**What you should do:**
Reproduce each of the following records line for line, with no changes.

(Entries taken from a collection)

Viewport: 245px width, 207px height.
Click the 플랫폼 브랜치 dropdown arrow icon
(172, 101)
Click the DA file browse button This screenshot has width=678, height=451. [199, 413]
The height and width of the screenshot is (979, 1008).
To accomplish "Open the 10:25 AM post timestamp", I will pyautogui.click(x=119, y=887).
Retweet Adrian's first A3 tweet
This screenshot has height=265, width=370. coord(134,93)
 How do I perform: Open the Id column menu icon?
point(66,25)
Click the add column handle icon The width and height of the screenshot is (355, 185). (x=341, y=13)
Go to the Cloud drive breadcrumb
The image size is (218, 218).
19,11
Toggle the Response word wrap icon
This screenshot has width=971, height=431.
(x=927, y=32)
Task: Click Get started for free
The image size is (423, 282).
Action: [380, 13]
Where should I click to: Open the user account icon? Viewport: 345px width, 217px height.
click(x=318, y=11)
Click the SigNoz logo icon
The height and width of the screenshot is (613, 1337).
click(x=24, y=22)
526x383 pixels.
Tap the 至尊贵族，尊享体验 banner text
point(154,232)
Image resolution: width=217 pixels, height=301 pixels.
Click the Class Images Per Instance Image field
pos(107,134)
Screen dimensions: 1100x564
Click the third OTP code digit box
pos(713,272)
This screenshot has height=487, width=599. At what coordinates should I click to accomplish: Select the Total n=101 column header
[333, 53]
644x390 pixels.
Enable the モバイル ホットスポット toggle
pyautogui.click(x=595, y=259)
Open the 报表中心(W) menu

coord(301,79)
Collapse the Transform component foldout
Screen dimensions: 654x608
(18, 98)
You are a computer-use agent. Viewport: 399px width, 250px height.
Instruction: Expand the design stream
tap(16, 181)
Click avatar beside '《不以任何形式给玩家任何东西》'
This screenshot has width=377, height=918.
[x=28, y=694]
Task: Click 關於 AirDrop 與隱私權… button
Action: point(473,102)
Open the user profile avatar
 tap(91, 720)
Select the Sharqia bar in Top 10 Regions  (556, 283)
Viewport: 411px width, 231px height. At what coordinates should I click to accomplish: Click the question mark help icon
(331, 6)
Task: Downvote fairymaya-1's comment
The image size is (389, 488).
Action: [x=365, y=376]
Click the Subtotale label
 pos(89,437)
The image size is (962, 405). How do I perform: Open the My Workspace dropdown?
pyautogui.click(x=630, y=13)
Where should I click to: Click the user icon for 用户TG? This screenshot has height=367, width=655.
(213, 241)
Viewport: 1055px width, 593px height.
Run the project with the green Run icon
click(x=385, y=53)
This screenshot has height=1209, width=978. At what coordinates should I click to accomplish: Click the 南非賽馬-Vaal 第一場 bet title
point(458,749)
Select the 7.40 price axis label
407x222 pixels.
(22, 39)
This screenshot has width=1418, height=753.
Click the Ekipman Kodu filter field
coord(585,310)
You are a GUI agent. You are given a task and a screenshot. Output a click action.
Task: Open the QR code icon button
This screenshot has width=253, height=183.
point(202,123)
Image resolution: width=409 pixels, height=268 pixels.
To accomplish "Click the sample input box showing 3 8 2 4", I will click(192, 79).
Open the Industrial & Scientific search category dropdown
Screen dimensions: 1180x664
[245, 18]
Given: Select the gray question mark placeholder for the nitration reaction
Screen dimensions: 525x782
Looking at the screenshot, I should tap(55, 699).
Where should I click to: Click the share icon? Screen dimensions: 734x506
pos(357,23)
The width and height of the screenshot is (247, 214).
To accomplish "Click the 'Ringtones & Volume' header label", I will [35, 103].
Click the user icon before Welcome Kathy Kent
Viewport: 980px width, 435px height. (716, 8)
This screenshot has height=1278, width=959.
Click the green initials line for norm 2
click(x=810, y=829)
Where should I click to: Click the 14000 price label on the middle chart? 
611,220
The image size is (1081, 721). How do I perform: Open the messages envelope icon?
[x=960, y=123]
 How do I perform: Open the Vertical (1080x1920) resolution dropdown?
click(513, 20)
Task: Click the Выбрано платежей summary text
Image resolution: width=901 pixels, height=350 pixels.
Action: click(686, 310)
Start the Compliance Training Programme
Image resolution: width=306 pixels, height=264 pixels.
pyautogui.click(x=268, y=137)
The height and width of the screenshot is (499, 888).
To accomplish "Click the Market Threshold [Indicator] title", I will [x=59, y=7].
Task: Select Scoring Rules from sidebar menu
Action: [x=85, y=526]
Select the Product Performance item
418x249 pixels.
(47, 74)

**Correct result:**
Viewport: 245px width, 207px height.
Click the 플랫폼 브랜치 dropdown arrow icon
(172, 101)
Click the DA file browse button This screenshot has width=678, height=451. [199, 413]
The height and width of the screenshot is (979, 1008).
To accomplish "Open the 10:25 AM post timestamp", I will pyautogui.click(x=119, y=887).
Retweet Adrian's first A3 tweet
This screenshot has height=265, width=370. coord(134,93)
 How do I perform: Open the Id column menu icon?
point(66,25)
Click the add column handle icon The width and height of the screenshot is (355, 185). (x=341, y=13)
Go to the Cloud drive breadcrumb
The image size is (218, 218).
19,11
Toggle the Response word wrap icon
This screenshot has width=971, height=431.
(x=927, y=32)
Task: Click Get started for free
The image size is (423, 282).
Action: [380, 13]
Where should I click to: Open the user account icon? Viewport: 345px width, 217px height.
click(x=318, y=11)
Click the SigNoz logo icon
The height and width of the screenshot is (613, 1337).
click(x=24, y=22)
526x383 pixels.
Tap the 至尊贵族，尊享体验 banner text
point(154,232)
Image resolution: width=217 pixels, height=301 pixels.
Click the Class Images Per Instance Image field
pos(107,134)
Screen dimensions: 1100x564
Click the third OTP code digit box
pos(713,272)
This screenshot has height=487, width=599. At what coordinates should I click to accomplish: Select the Total n=101 column header
[333, 53]
644x390 pixels.
Enable the モバイル ホットスポット toggle
pyautogui.click(x=595, y=259)
Open the 报表中心(W) menu

coord(301,79)
Collapse the Transform component foldout
Screen dimensions: 654x608
(18, 98)
You are a computer-use agent. Viewport: 399px width, 250px height.
Instruction: Expand the design stream
tap(16, 181)
Click avatar beside '《不以任何形式给玩家任何东西》'
This screenshot has width=377, height=918.
[x=28, y=694]
Task: Click 關於 AirDrop 與隱私權… button
Action: point(473,102)
Open the user profile avatar
 tap(91, 720)
Select the Sharqia bar in Top 10 Regions  (556, 283)
Viewport: 411px width, 231px height. At what coordinates should I click to accomplish: Click the question mark help icon
(331, 6)
Task: Downvote fairymaya-1's comment
The image size is (389, 488).
Action: [x=365, y=376]
Click the Subtotale label
 pos(89,437)
The image size is (962, 405). How do I perform: Open the My Workspace dropdown?
pyautogui.click(x=630, y=13)
Where should I click to: Click the user icon for 用户TG? This screenshot has height=367, width=655.
(213, 241)
Viewport: 1055px width, 593px height.
Run the project with the green Run icon
click(x=385, y=53)
This screenshot has height=1209, width=978. At what coordinates should I click to accomplish: Click the 南非賽馬-Vaal 第一場 bet title
point(458,749)
Select the 7.40 price axis label
407x222 pixels.
(22, 39)
This screenshot has width=1418, height=753.
Click the Ekipman Kodu filter field
coord(585,310)
You are a GUI agent. You are given a task and a screenshot. Output a click action.
Task: Open the QR code icon button
This screenshot has width=253, height=183.
point(202,123)
Image resolution: width=409 pixels, height=268 pixels.
To accomplish "Click the sample input box showing 3 8 2 4", I will click(192, 79).
Open the Industrial & Scientific search category dropdown
Screen dimensions: 1180x664
[245, 18]
Given: Select the gray question mark placeholder for the nitration reaction
Screen dimensions: 525x782
Looking at the screenshot, I should tap(55, 699).
Where should I click to: Click the share icon? Screen dimensions: 734x506
pos(357,23)
The width and height of the screenshot is (247, 214).
To accomplish "Click the 'Ringtones & Volume' header label", I will [35, 103].
Click the user icon before Welcome Kathy Kent
Viewport: 980px width, 435px height. (716, 8)
This screenshot has height=1278, width=959.
Click the green initials line for norm 2
click(x=810, y=829)
Where should I click to: Click the 14000 price label on the middle chart? 
611,220
The image size is (1081, 721). How do I perform: Open the messages envelope icon?
[x=960, y=123]
 How do I perform: Open the Vertical (1080x1920) resolution dropdown?
click(513, 20)
Task: Click the Выбрано платежей summary text
Image resolution: width=901 pixels, height=350 pixels.
Action: click(686, 310)
Start the Compliance Training Programme
Image resolution: width=306 pixels, height=264 pixels.
pyautogui.click(x=268, y=137)
The height and width of the screenshot is (499, 888).
To accomplish "Click the Market Threshold [Indicator] title", I will [x=59, y=7].
Task: Select Scoring Rules from sidebar menu
Action: [x=85, y=526]
Select the Product Performance item
418x249 pixels.
(47, 74)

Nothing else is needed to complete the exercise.